Stored items from a collection:
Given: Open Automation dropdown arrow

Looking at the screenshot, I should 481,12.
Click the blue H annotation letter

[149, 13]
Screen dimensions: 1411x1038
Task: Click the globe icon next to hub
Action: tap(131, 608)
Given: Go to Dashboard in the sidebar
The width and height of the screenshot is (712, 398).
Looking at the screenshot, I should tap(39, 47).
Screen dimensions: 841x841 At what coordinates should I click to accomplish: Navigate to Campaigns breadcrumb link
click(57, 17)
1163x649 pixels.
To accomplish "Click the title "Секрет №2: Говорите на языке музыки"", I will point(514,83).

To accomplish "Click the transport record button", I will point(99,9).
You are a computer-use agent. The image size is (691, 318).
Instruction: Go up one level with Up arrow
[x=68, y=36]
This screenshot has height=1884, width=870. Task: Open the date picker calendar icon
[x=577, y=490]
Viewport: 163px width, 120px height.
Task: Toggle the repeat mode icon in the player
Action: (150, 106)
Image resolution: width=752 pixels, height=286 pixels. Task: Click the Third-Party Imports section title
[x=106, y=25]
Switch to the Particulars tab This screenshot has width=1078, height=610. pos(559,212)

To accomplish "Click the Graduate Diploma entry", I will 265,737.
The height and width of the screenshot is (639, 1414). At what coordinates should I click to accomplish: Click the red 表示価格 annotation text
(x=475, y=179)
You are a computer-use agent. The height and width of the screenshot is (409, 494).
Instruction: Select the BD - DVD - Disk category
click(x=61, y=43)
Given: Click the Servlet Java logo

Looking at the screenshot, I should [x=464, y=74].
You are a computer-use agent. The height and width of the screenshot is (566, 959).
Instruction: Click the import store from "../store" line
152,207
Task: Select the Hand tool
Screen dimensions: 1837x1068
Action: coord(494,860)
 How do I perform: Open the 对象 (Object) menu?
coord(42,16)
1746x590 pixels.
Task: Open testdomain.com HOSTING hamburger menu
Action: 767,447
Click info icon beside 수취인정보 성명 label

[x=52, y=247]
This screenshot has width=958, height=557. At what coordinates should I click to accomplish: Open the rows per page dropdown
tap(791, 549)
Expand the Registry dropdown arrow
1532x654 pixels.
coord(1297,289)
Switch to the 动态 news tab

REQUIRED WORK: Reproduce the entries above character for character, starting at the line that contains "Task: Select the Hand tool" and ending with the final line of the entries.

ANSWER TO THE EXERCISE:
Task: Select the Hand tool
Screen dimensions: 1837x1068
Action: coord(494,860)
 How do I perform: Open the 对象 (Object) menu?
coord(42,16)
1746x590 pixels.
Task: Open testdomain.com HOSTING hamburger menu
Action: 767,447
Click info icon beside 수취인정보 성명 label

[x=52, y=247]
This screenshot has width=958, height=557. At what coordinates should I click to accomplish: Open the rows per page dropdown
tap(791, 549)
Expand the Registry dropdown arrow
1532x654 pixels.
coord(1297,289)
Switch to the 动态 news tab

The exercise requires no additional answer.